Easiest - strings
Easiest way to do this is with the strings
command:
$ cat /tmp/asdf
in Arizona w/ fiancÃÂÃÂÃÂ
$ strings /tmp/asdf
in Arizona w/ fianc
The problems with this approach:
- It's not using sed
- It adds an end of line whenever it finds any non-printable character (it should be ok in your example, as they're all grouped at the end, but it will fail otherwise)
Ugliest - sed
's l
plus sed
post-processing
Now, if you must use sed
, then here's an alternative:
$ sed -n l /tmp/asdf | sed -E 's/\\[[:digit:]]{3}//g; s/\$$//'
in Arizona w/ fianc
Here, you're using l
to 'dump' non-printable characters, transforming them into octal representations like \303
, then removing anything that looks like an octal value so created, and then removing the $
that l
added at the end of the line.
It's kinda ugly, and may interact badly with your file, if it has anything which starts with a backslash followed by three digits, so I'd stay with the strings
option.
Better - sed
ranges with high Unicode characters
The one below is also a hack, but looks better than the rest.
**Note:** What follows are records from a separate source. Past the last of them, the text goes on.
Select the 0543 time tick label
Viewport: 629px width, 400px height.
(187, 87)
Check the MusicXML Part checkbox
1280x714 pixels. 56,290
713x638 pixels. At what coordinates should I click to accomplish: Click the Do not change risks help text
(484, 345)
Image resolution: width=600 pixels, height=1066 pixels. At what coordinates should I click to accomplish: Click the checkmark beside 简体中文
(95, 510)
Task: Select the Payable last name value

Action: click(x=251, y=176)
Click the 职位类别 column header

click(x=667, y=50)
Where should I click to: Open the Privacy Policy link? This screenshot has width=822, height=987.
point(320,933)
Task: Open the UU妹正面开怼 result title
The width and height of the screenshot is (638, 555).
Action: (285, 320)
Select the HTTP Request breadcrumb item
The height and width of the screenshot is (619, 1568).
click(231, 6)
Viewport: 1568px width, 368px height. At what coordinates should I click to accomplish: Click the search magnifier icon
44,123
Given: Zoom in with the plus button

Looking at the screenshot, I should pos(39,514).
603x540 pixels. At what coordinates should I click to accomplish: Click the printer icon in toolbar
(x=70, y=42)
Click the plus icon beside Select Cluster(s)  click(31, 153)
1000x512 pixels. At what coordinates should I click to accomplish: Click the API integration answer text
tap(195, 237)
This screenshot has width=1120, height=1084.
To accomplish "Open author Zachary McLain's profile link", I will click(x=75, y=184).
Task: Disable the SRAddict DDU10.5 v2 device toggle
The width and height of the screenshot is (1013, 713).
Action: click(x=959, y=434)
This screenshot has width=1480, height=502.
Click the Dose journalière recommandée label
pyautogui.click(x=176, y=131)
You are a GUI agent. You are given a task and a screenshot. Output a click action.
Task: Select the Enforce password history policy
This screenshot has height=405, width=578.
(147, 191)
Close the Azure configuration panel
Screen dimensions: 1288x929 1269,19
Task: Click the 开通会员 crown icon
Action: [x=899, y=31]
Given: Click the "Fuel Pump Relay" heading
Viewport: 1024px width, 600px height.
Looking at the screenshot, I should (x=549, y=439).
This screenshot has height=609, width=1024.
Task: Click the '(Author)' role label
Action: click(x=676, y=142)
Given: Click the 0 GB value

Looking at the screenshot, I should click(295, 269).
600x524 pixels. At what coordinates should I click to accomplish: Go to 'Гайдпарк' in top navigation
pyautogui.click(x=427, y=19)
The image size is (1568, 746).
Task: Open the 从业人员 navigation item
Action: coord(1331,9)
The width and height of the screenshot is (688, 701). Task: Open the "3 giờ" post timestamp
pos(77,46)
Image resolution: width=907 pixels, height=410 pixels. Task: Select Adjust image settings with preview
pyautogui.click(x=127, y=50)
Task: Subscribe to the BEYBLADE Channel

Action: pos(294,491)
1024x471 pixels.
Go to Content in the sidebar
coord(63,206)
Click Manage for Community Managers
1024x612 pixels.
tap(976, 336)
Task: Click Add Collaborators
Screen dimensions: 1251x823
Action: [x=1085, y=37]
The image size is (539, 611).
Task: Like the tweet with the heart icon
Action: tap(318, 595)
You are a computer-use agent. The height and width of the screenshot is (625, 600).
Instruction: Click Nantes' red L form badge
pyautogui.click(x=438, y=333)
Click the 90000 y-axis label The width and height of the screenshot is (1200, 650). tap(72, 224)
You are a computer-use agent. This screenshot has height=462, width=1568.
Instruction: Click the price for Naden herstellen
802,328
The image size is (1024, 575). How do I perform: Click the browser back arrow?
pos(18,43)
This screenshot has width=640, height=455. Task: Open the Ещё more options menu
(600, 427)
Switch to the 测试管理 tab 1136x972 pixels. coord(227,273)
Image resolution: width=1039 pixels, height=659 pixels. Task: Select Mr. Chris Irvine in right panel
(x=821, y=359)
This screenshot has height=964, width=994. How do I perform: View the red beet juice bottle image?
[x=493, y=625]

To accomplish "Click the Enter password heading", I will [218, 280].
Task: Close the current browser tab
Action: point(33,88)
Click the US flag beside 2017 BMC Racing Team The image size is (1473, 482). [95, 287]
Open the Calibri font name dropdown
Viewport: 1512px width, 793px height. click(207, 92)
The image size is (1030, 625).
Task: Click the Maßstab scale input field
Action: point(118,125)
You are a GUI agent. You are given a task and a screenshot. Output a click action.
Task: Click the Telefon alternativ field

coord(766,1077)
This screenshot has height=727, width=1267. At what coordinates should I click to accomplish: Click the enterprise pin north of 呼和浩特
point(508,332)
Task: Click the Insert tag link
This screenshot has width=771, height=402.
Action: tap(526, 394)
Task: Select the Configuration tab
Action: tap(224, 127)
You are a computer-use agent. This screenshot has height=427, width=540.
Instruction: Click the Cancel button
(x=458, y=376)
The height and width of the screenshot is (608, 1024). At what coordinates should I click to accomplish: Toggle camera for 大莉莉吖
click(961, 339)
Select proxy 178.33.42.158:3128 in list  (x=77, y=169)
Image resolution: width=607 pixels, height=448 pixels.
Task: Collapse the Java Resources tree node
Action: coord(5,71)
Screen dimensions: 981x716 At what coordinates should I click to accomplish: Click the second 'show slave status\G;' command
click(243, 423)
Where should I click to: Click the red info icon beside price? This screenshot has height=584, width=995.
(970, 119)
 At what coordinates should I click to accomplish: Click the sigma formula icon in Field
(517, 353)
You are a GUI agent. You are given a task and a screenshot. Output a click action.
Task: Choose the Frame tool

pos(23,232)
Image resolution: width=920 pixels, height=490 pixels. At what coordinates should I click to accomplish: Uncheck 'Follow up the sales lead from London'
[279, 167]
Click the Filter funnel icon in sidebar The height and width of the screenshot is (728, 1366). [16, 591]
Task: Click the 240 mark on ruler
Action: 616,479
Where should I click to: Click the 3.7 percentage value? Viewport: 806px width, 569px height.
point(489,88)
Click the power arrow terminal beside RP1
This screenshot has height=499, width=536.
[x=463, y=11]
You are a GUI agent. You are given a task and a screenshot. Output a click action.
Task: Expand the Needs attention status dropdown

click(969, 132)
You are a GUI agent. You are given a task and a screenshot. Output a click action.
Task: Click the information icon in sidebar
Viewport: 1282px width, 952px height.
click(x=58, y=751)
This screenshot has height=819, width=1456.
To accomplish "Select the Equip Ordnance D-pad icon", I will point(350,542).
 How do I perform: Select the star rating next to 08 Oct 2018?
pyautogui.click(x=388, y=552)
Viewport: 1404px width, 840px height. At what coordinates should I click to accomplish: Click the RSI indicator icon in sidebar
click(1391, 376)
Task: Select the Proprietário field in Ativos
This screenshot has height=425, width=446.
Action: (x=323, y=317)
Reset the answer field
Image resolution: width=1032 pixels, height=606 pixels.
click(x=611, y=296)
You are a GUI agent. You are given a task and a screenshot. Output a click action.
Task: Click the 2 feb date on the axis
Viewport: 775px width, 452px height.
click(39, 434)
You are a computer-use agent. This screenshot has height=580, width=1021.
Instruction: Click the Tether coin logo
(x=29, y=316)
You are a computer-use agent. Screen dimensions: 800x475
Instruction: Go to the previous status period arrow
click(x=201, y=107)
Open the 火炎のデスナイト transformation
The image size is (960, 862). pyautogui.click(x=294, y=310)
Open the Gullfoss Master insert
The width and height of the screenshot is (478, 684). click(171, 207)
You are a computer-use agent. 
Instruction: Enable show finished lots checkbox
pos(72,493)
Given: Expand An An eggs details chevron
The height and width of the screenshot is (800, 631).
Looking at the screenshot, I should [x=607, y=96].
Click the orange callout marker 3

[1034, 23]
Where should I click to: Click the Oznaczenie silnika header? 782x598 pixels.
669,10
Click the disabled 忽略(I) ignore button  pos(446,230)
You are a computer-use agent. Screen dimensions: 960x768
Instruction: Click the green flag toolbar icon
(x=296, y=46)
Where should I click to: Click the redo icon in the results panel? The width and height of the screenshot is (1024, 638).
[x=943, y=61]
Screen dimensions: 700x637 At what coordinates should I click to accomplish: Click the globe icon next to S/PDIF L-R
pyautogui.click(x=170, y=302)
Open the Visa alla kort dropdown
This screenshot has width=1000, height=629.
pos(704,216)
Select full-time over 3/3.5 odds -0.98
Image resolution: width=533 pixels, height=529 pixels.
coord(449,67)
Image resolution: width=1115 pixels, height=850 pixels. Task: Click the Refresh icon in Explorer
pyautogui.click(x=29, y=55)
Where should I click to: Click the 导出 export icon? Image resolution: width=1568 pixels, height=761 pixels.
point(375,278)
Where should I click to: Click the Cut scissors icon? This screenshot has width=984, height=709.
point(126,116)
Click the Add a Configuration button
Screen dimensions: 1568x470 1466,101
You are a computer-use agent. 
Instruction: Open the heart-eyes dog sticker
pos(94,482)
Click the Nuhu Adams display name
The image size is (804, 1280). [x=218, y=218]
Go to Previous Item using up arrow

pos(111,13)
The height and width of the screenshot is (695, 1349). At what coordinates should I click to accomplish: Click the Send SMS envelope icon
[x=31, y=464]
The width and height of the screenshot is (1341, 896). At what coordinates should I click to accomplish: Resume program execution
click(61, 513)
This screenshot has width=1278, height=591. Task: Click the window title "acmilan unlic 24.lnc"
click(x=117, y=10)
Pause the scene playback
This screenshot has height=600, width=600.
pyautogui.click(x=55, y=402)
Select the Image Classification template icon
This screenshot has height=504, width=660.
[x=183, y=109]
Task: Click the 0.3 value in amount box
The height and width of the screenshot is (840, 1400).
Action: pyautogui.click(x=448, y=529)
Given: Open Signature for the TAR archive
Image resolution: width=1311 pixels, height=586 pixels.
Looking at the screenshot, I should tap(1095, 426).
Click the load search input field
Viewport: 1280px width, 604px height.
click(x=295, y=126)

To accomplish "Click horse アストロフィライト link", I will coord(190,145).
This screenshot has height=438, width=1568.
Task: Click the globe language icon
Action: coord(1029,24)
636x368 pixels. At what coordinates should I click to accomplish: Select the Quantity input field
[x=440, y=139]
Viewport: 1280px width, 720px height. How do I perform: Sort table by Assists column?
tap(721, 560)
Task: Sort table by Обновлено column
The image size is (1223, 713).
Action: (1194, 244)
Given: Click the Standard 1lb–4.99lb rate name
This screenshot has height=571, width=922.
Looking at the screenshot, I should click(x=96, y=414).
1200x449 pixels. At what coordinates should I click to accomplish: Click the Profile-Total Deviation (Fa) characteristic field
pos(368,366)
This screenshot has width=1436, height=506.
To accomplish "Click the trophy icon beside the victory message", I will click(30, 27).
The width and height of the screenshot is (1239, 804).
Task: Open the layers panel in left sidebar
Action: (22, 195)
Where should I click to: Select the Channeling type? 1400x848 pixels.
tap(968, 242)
It uses sed
ranges, starting with '¡'. I picked that symbol because it is the second* character in the iso-8859-1 encoding, which also happens to be the Unicode section right after ASCII. So, I'm guessing that you're not having trouble with actual control codes, but instead of non-ASCII characters (anything represented over 127 Decimal).
For the second item in the range, just pick some non-latin character (Japanese, Chinese, Hebrew, Arabic, etc), hoping it will be high enough in Unicode that it includes any of your 'non-printing' characters.
Unfortunately, sed
does not have a [[:ascii:]]
range. Neither it accepts open-ended ranges, so you need this hack.
$ sed 's/[¡-ﺏ]/ /g' /tmp/asdf
in Arizona w/ fianc
(*) Note: I picked the second character in the range because the first character is a non-breaking space, so it would be hard to understand that it is not just a normal space.